The latest statistics show that Saudi Arabia, the world's largest oil-exporting country, produces around 10 million barrels of oil per day and exports around 7 million barrels per day, far exceeding major oil-producing countries like Russia and the United States. While the United States has become the world's largest oil producer, net exports are still lower than Saudi Arabia due to massive domestic consumption. Although Russia is the second-largest exporter, its export stability is limited due to geopolitical factors and sanctions.
Saudi Aramco, controlled by the Saudi government, has redirected some of its oil and gas shipments from the usual route through the Strait of Hormuz to the Yanbu oil and gas export area in the Red Sea. However, the pipelines that carry these export volumes do not have sufficient capacity to fully replace the huge energy export volume system that relies on the Strait of Hormuz.
Antoine Halff, co-founder and chief analyst of the geospatial analysis company Kayrros, stated that theoretically, the Arab producers around the Persian Gulfincluding Saudi Arabia, the UAE, Kuwait, and Iraqhave only a little over 100 million barrels of stored energy, accounting for about a third of their total stored energy. However, he said in a LinkedIn post last week that the actual effective level would be lower, and in any case, the operational usage of storage tanks rarely exceeds 80% of actual levels.

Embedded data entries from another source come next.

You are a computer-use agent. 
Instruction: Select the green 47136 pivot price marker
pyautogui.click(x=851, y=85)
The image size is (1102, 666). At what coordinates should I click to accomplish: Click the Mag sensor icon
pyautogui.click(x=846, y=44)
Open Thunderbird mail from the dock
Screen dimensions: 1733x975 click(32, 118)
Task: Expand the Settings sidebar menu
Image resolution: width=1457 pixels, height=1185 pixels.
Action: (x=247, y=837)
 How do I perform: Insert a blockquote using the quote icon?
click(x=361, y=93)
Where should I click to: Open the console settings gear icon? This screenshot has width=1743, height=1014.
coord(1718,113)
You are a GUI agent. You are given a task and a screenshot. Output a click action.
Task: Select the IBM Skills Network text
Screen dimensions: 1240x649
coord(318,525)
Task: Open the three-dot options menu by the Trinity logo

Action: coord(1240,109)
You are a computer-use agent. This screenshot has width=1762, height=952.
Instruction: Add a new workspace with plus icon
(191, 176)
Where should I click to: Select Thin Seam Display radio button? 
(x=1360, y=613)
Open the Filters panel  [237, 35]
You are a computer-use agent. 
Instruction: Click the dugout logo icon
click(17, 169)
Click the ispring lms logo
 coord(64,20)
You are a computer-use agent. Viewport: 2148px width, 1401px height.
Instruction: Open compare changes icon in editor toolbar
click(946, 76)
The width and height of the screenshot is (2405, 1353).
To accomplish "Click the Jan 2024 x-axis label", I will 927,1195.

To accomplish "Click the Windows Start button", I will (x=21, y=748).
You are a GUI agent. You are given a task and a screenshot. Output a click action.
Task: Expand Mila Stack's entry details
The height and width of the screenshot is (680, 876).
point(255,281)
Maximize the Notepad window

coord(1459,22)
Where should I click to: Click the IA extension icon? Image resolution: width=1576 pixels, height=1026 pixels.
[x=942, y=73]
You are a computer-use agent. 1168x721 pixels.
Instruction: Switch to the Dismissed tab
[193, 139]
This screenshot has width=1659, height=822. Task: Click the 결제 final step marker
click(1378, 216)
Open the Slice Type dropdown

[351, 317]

As shown in the above figure, a massive interruption in Middle East energy transportationthe region's hostile action has disrupted oil and gas production as well as large oil tanker shipments. The Strait of Hormuz accounts for approximately 20%-30% of global core energy transportation, including crude oil and natural gas.
As of the time of writing, the international crude oil pricing benchmark, Brent crude futures prices, have surged by more than 13%, remaining above the important $100 per barrel level, having risen as high as 30% earlier, primarily due to the complete interruption of oil and gas transportation through the Strait of Hormuz, leading to production cuts in major oil-producing countries in the Middle East. The early rise in oil prices marks the largest single-day increase since April 2020 and reflects the highest oil price levels since June 2022, continuing the 27% increase from last week. Oil prices briefly skyrocketed to near $120 per barrel on Monday, up nearly 80% since the outbreak of the Iran war, and the market interpreted it as a "stagflation" shock of "higher inflation + more pessimistic economy."
A recent report released by Wall Street financial giant JPMorgan Chase shows that the Middle East geopolitical conflict erupted only seven days ago, but the supply interruptions in the Persian Gulf oil-producing countries have accelerated beyond expectations. "The current actual production cut is around 2 million barrels per day, but driven by the dual pressures of tanks trending toward saturation and a severe shortage of oil tankers, the regional production cut scale will exceed 4 million barrels per day by Friday (March 13)," the JPMorgan Chase commodities analyst team said. The report indicates that this figure means that global oil supply will lose more than double Iraq's national export volume within just two weeks.
Market expectations for the global economy heading towards "stagflation" have been further accelerated after US President Trump's recent statement that some areas of Iran have not been targeted by US and Israeli military airstrikes, and that a $100 oil price is a "very small price to pay" for "security and peace." This has shattered previous optimistic hopes that this round of conflict would be relatively controlled.
Just a few days ago, investors were trading "stagflation" with tentative sentiment, but now the trend has become more pronounced: investors are pricing in a deeper, longer-lasting oil supply shockthis shock could squeeze global economic growth, reignite inflation indicators, push up government bond market yields, and drive the so-called "stagflation" trading theme; on the stock market side, since the escalation of Middle East geopolitical tensions due to the US and Iran conflicts, this round of selling has wiped out about $6 trillion in global stock market value.